L’Europe autour de l’Europe Film Festival

07 April 2017 | 19:00 – 22:00

Location: Columbia Global Centers | Paris, 4 rue de Chevreuse, Paris, 6e

For the sixth year, the Arts Arena is proud to participate in the European Film Festival L’Europe autour de l’Europe.  Mirroring current European and global reality, this year’s theme is “Migrations exist. Death does not exist.” The film Last Shelter will be screened after which there will be a discussion in the presence of the Festival’s director Irena Bilic.  A coupe de champagne follows.

Last Shelter, a film by Gerald Igor Hauzenberger

Vienna, December 2012: A small group of young Afghan and Pakistani men, having fled terrifying conditions in their home countries–schools burned down, beheadings by religious fanatics, relatives murdered–occupy Austria’s largest neo-Gothic church, the Votive. After accelerated processing, their applications for asylum are turned down.  Gerald Igor Hauzenberger accompanied these refugees for three years to create a stunning film about “the struggle for asylum and human dignity, an explosive document about complex social issues and the general strain produced by the search for adequate solutions.”

The directors’s statement:

“How does a society react when refugees initiate a self-organized protest, occupy a church and progress from being petitioners to active participants in the political process?

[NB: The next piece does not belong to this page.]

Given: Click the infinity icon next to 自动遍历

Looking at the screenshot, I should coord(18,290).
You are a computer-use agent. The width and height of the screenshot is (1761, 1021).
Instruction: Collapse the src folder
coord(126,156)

How do we react when refugees who have become confident activists occupy a church, during the Christmas holidays no less, thus taking a place in our consciences and social thinking?

What kind of behavior is reasonable in an open society? Is civil disobedience no longer part of our value system?

A documentary that takes a look at social topics must get involved in contradictory discourses rather than serving up exclusionary or ideological worldviews. It should initiate comprehensive examination and discussion of a topic that lasts several years and goes beyond clichés and superficial aspects.

Areas of conflict and the dynamics of escalation must be made comprehensible without shying away from the humanistic questions of what individuals are worth, and how far they must go before receiving the right to stay.”